SSL/TLS协议的基本思路是采用公钥加密法,即:客户端先向服务器索要公钥,然后用公钥加密信息,服务器收到密文后,使用私钥解密。

而这个过程中需要解决两个问题:
(1) 如何保证公钥不被篡改?

解决方法:将公钥放在数字证书中。只要证书是可信的,公钥就是可信的。

(2) 公钥加密法作为一种非对称加密算法,计算量比对称加密算法大很多,如何减少耗费时间?

解决方法:每次会话(session),客户端和服务器端都生成一个”会话密钥“(session key),用它来加密信息。
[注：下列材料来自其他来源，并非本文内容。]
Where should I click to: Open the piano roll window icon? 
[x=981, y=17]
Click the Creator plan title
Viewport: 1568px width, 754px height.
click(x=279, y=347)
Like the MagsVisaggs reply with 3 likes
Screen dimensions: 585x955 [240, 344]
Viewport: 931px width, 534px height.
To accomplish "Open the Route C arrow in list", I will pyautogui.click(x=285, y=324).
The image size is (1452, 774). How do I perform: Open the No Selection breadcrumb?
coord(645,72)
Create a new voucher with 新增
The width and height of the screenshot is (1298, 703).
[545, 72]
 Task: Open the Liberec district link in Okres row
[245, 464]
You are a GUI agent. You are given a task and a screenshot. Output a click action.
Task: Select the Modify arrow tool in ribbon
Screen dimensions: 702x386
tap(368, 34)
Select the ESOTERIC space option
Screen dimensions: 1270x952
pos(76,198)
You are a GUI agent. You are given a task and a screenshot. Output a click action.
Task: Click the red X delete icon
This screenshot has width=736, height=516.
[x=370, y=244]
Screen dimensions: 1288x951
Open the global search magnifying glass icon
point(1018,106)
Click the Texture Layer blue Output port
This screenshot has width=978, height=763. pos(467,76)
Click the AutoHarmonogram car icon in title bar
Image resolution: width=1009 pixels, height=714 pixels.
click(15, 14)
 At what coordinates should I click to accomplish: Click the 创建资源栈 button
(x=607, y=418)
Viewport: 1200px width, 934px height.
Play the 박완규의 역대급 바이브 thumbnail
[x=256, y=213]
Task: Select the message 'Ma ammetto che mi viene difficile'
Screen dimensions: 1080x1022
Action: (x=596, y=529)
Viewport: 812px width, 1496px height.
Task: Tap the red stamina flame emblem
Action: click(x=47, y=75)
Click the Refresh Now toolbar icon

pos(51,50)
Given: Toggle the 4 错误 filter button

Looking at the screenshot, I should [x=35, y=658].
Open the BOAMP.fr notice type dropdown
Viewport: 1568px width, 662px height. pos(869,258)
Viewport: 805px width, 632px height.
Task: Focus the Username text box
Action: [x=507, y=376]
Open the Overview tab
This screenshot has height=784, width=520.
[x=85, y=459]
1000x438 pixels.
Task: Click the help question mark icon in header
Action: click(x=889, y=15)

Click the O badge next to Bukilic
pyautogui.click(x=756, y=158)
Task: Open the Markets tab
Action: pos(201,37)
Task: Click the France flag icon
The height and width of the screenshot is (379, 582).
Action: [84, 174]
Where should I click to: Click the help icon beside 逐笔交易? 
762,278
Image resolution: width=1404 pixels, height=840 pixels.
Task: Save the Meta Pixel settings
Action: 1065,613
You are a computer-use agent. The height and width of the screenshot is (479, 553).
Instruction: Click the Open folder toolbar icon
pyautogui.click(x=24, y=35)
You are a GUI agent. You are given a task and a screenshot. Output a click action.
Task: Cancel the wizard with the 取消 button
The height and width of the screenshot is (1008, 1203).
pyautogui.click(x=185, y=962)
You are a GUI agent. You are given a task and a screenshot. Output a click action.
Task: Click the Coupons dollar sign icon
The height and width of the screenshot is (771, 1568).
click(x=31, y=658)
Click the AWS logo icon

这里,客户端仅用公钥加密”会话密钥”,而通信过程中的大量信息则用”会话密钥”来加密,由于大量使用对称加密算法,所以可以大幅减少加密运算的时间。

因此,SSL/TLS协议的基本过程如下:

(1) 客户端向服务器索取并验证公钥。
(2) 双方协商生成”会话密钥”。
(3) 双方采用”会话密钥”进行加密通信。

其中,(1)(2)又称为”握手阶段“(handshake)

握手阶段详解

客户端发出请求(ClientHello)

ClientHello请求: 客户端(通常是浏览器)先向服务器发出加密通信的请求。
在这一步,客户端主要向服务器提供以下信息:

(1) 支持的协议版本,如TLS 1.0版本。
(2) 一个客户端生成的随机数,稍后用于生成”会话密钥”。
(3) 支持的加密方法,如RSA公钥加密。
(4) 支持的压缩方法。

服务器回应(ServerHello)

ServerHello: 服务器收到客户端请求后,向客户端发出回应。
在这一步,服务器端的回应包含以下内容:

(1) 确认使用的加密通信协议版本,比如TLS 1.0版本。如果浏览器与服务器支持的版本不一致,服务器关闭加密通信。
(2) 一个服务器生成的随机数,稍后用于生成”会话密钥”。
(3) 确认使用的加密方法,如RSA公钥加密。
(4) 服务器证书。

客户端回应

客户端收到服务器回应以后,首先验证服务器证书。如果证书不是可信机构颁布、或者证书中的域名与实际域名不一致、或者证书已经过期,就会向访问者显示一个警告,由其选择是否还要继续通信。

如果证书没有问题,客户端就会从证书中取出服务器的公钥。然后,向服务器发送下面三项信息。

(1) 一个随机数。该随机数用服务器公钥加密,防止被窃听。
(2) 编码改变通知,表示随后的信息都将用双方商定的加密方法和密钥发送。
(3) 客户端握手结束通知,表示客户端的握手阶段已经结束。本项的值为前面发送的所有内容的hash值,用于服务器校验,以防被篡改。

服务器回应

然后,向客户端发送以下信息:

(1) 编码改变通知,表示随后的信息都将用双方商定的加密方法和密钥发送。
(2) 服务器握手结束通知,表示服务器的握手阶段已经结束。本项的值为前面发送的所有内容的hash值,用于服务器校验,以防被篡改。

至此,整个握手阶段全部结束。
接下来,客户端与服务器进入加密通信,就完全是使用普通的HTTP协议,只不过用”会话密钥”加密内容。